For the full version of this audio, recorded by writer, coach, and TE volunteer Rebecca Mullen, check out our free Substack post.

This year at Toilet Equity, our theme is incubation.


Compost doesn’t become healthy soil overnight. It needs the right ingredients. It needs structure. It needs time.


And apparently… so do engineers.


We sat down with Professor John Boulden (CU/CMU Partnership + City Engineer for Fruita) to talk about his senior engineering students taking on a big challenge:


Developing a compost plan for Toilet Equity.


Instead of hauling waste away to disappear into a wastewater plant, we’re asking a different question:


What would it take to turn it into beneficial compost?



His students are treating this like a real consulting job. They’ve formed a company (yes, it has a very on-brand name), assigned roles like regulatory lead and project manager, and will produce actual site plans and deliverables by the end of the semester.


They’ll even submit an invoice.


It’s messy. It’s ambitious. It’s exactly the kind of problem engineers should be solving.


And it’s exactly the kind of partnership that moves Toilet Equity forward.


If you’ve ever wondered what it takes to legally, practically, and professionally turn poop into compost, this one’s for you.
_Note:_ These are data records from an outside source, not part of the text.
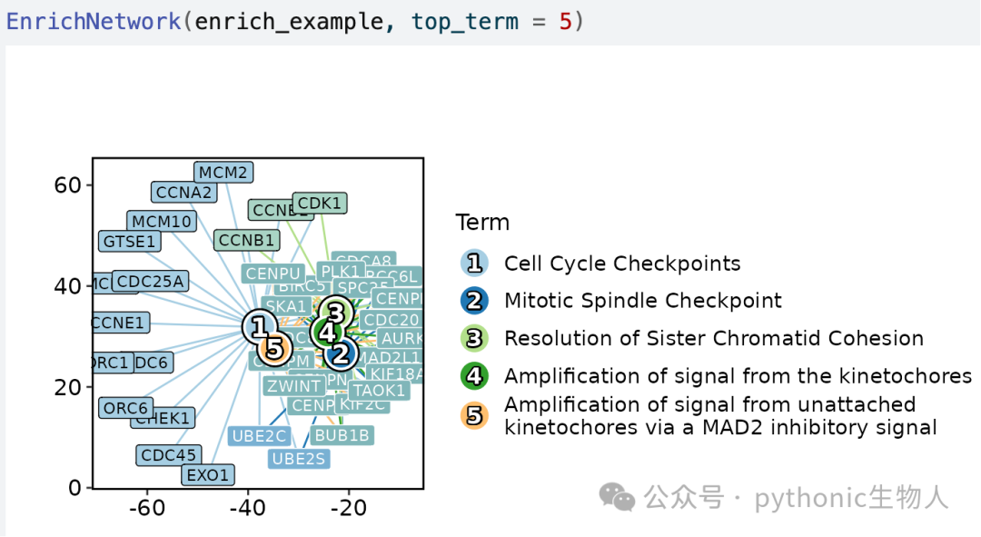The image size is (981, 537).
Task: Click the CDK1 gene label
Action: tap(320, 204)
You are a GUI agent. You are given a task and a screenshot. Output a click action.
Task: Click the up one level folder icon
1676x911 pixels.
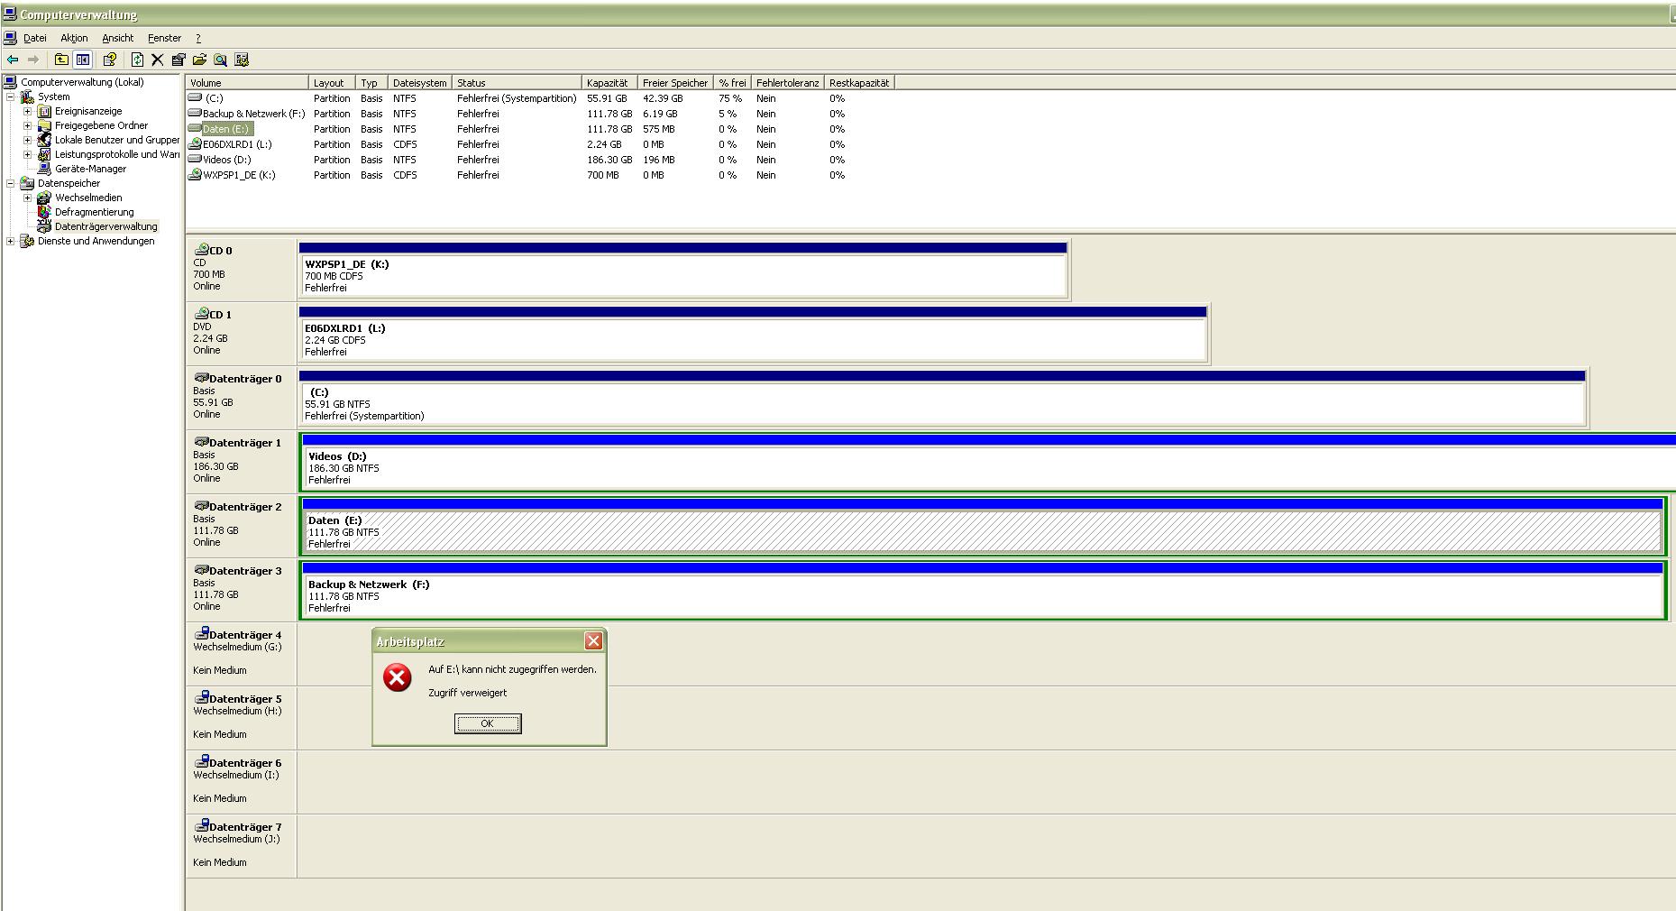[x=61, y=60]
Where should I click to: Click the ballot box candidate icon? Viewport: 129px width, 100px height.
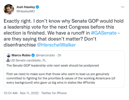click(8, 60)
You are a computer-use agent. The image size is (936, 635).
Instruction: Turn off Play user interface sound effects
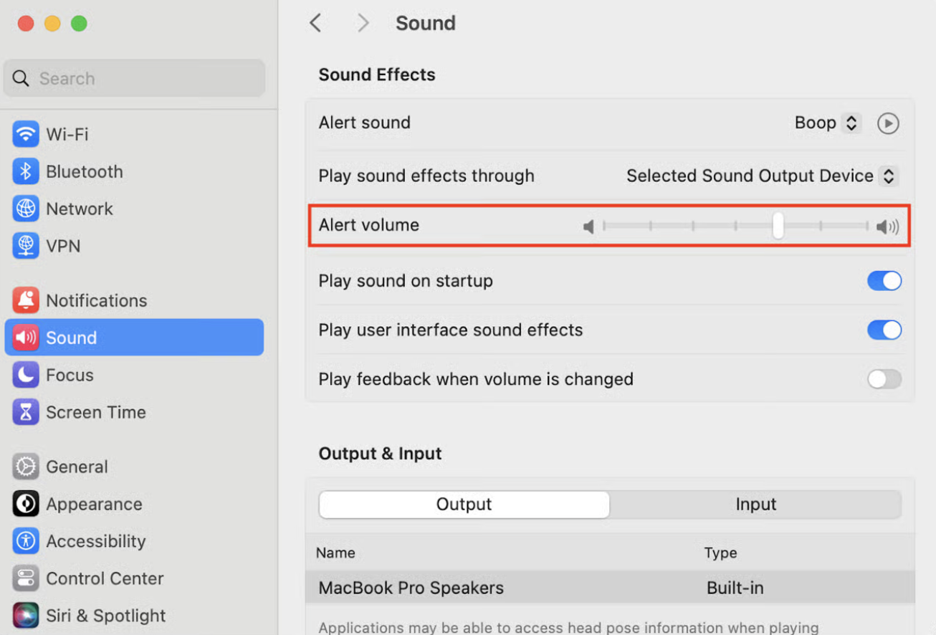pos(884,330)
In the episode, you’ll hear:

  • How he chooses which students are ready for mission-driven work

  • Why “out-of-the-box” projects matter

  • What it really takes to design something no one has built before

  • And how composting and professional growth have more in common than you’d think



This is incubation season.


And we’re just getting started.



Thank you for helping good things brew.


With gratitude,

The Toilet Equity Team


Want to dive into the nitty gritty of engineering design and learn how incubating students is kindof like incubating poop? Check out the full blog post for free on Substack; subscribe for early access each month!




This article originally appeared in our February 2026 email newsletter. You can subscribe to receive future updates here.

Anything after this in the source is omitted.